Media Matters
A couple of years ago, I stopped at one of the newsstands in my neighborhood to pick up a magazine with a cover story that was being much discussed online, even though it wasn’t available digitally because the publisher was a web skeptic. A student from a local business school stopped me as I left to ask a few questions. He was doing a survey for a class, and he wanted to know what I’d bought, and why I had done so. Because how else could I read the story I wanted to read?, I replied. “I don’t know,” he shrugged. “I’ve never gone in there. I don’t buy print media.” It turned out that the class assignment was to talk to people who bought products or went to stores with which the students were unfamiliar. It was an empathy exercise, and I was the weirdo.
I laughed and moved on, but the brief conversation stuck with me — to this 20-something guy, a newsstand — a natural part of my then 30-something physical and intellectual landscape — was an alien space frequented by customers who made inexplicable purchases.
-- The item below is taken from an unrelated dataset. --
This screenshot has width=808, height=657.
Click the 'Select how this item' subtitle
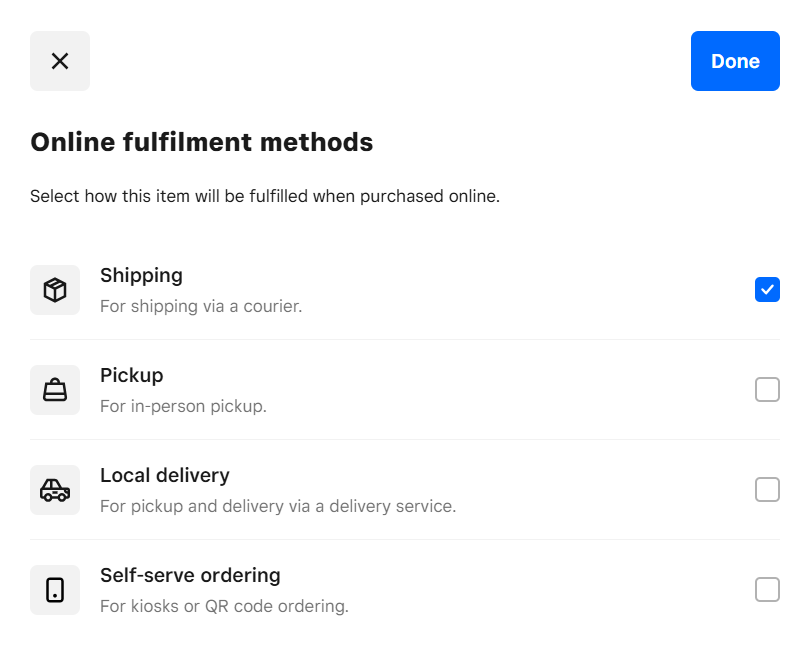pyautogui.click(x=265, y=196)
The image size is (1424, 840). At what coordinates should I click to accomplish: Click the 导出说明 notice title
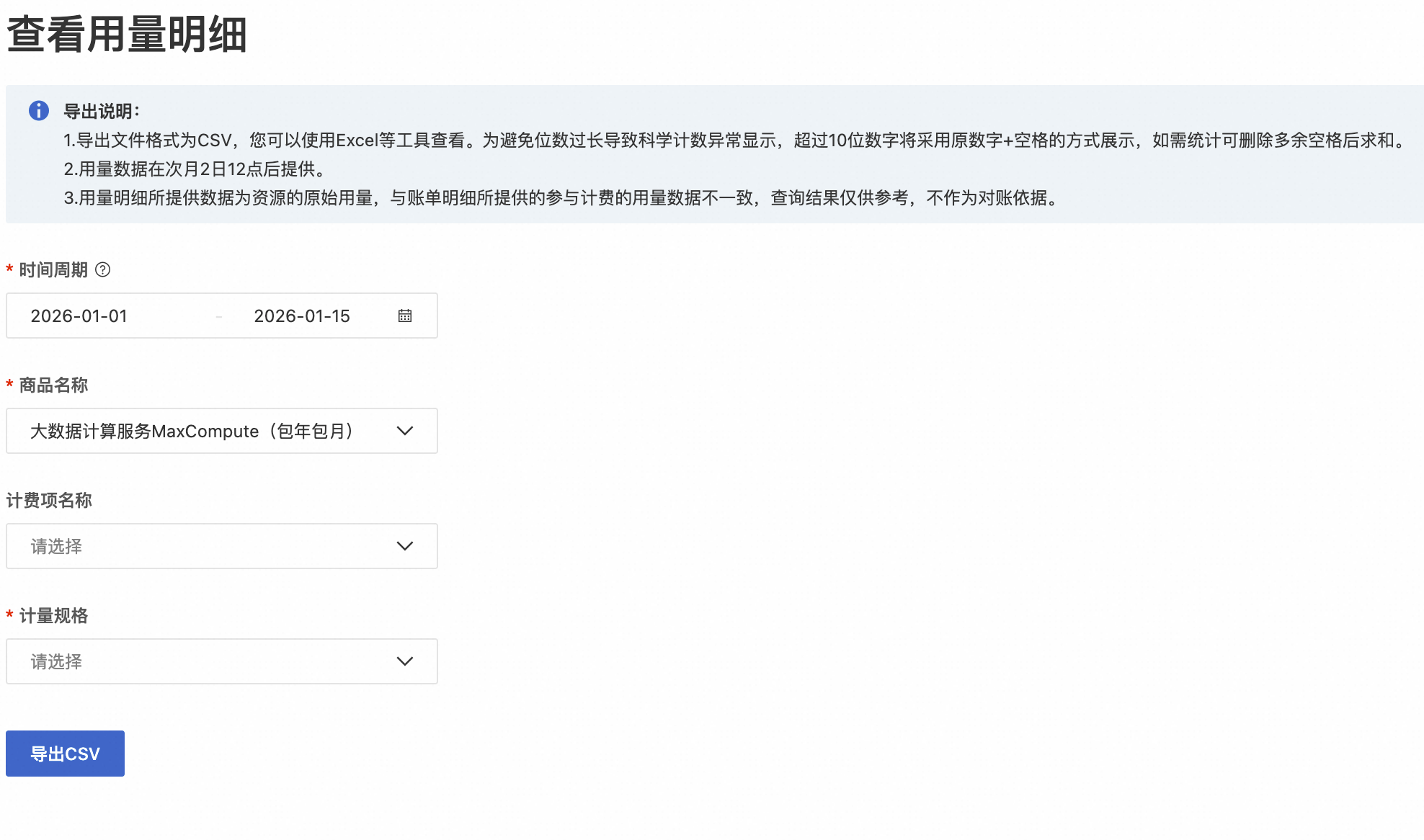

The encounter comes back to me when I read pieces about the decline of newspapers, about disappearing print; I think about how print still has a place in media, in getting the news to people, and yet how to a rising audience, news is disaggregated and fragmented, delivered by social network and consumed on mobile devices. If you follow the business of media, you know the stats and trends.
“Nothing can compete with the shimmering immediacy of now,” writes New York Times media reporter David Carr in his column this week, “and not just when seismic events take place, but in our everyday lives. We are sponges and we live in a world where the fire hose is always on.” Carr — a journalist rooted in old media but adept at the new — took the train to Saratoga on Thursday, and used the time to catch up on his print reading. His fellow passengers shouted into cell phones and complained about the weak wi-fi.
I’m sure among those wireless users were people trying to access DRF.com or Blood-Horse, or sites such as Horse Racing Nation or America’s Best Racing. (It was the Ethan Allen Express the day before Saratoga opened, after all.) Steve Haskin, in his latest column, lists the last two among the racing outlets that have largely replaced newspapers in racetrack press boxes, which are now mainly populated by “free-lance writers or bloggers,” not the honorable “fraternity” of sports journalists who once smoked, drank, and typed their way to “the top of the food chain.” Haskin sees a worrisome change:
We may not realize it, but this is a microcosm of what is happening to the sport on all fronts, in that we have lost one of the main concepts of journalism — force the public to become interested, just as poker, NASCAR, wrestling, and mixed martial arts have done. Just as milk did years ago and insurance is doing now. The public has proven time and again they will buy anything if you make them. Make racing a product in demand and the newspapers will return, and so will the journalists.
Forcing the public to become interested in racing sometimes seems to me the primary mission of many of the freelance correspondents and bloggers now occupying the press box seats of the sports writers Haskin misses. (Noted: I don’t exclude myself from that project; I work for the Breeders’ Cup on their digital media initiatives, such as this year’s dedicated Breeders’ Cup Challenge website, which is publishing original and aggregated content.) And they’re doing that (we’re doing that) via the channels people click, not newspapers.
Like many others, I was thrown last week at the news that the New York Daily News eliminated its racing coverage and laid off Jerry Bossert. He was the last daily turf writer at any of the city’s daily newspapers; he filed picks and recaps, wrote features and profiles, nipped at NYRA about track conditions, safety polices, and management. He covered his beat with diligence. Where does that kind of journalistic work — which includes oversight and accountability as part of an independent mission — fit into a never-ending stream filled with positive stories and viral content? It has to fit somewhere — it’s necessary. This might make me as much a weirdo as buying a print magazine at a newsstand, but I believe in journalism as a force for public good, not for public relations.